Notebook entry
Why LLMs Need Reject Options
Tags
A well-known phenomenon: ask a modern LLM a plausible-sounding question it does not actually know the answer to, and it will produce one anyway — with the same tone and the same confidence it would produce a correct one. The problem is not that the model is sometimes wrong. The problem is that it has no mechanism to notice it is wrong.
The confidence problem
Current LLMs are trained to always produce an answer. The softmax probabilities we read off the top of the stack are poorly calibrated signals — a high logprob does not mean the model is more likely to be correct, only that the completion is consistent with the training distribution. A human operating under uncertainty hedges, asks a clarifying question, or walks away. A model does none of these things unless we specifically train it to.
Post-hoc patches help but do not solve this. Retrieval-augmented generation adds evidence; output filters catch surface failures; chain-of-thought can expose reasoning gaps. None of them give the model a principled way to say “this is not a question I should answer.” The core design is still an answer-producing machine with no off switch.
What vision models already know
Selective prediction is not a new idea. In computer vision we have had reject-option classifiers for decades — the classifier is allowed to return “no prediction” on examples where it would otherwise be unreliable, and the system pays a controlled coverage cost in exchange for higher accuracy on the calls it does make.
My PhD work on this side (ISVC 2022, MVA 2025 journal extension) was about learning per-class reject thresholds rather than global ones. The key observation is that errors in a classifier’s decision space are not uniformly distributed — they concentrate in specific regions, usually near class boundaries where several classes overlap. If you can identify those regions, you can build a system that corrects course on the clean regions and abstains on the dirty ones. You lose some coverage, but you raise selective accuracy substantially, and you do it in a way that is calibrated and controllable at deployment time.
That is the principle I want to carry forward: partition the decision space honestly, and act differently on each side.
Why language is harder
In vision, uncertainty is mostly spatial or distributional — the image is blurry, the object is out of distribution, the boundary between classes is genuinely ambiguous. In language it is harder, because uncertainty is context-dependent and compositional. A question that is trivial given the right passage can be impossible without it. A question that is impossible for a 7B model can be straightforward for a larger one. The same surface string routes through wildly different difficulty depending on what the model has already seen and what it can still retrieve.

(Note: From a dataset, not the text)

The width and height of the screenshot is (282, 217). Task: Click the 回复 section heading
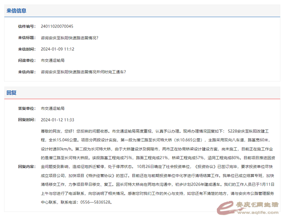(11, 93)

This matters because “I don’t know” is a coarse label. It hides a three-way distinction that an operational system actually needs to make:
- The model could answer if it thought longer — more reasoning, more chain-of-thought, a better decoding strategy.
- The model could answer if it had more context — something retrieval could plausibly fetch.
- The question is out of reach — ill-posed, unanswerable, or beyond what the current stack can produce no matter how hard it works.
Collapsing these three into a single “uncertain” bucket throws away actionable information. A system that knows the difference can route: keep reasoning, trigger retrieval, or refuse.
Structured abstention
My EMNLP 2026 submission is about that second distinction — once the direct-answer branch has already failed, is the signal that says “retrieve could rescue this” the same signal that says “this should be rejected”? It is not. Cheap answer confidence, which works reasonably well for the first cut, degrades to near chance for the retrieve-versus-abstain decision once you condition on having already decided not to answer directly. Retriever-side signals help but collapse at usable operating points. The pattern is the same one the vision work predicted: these are different decision regions and they need to be learned separately.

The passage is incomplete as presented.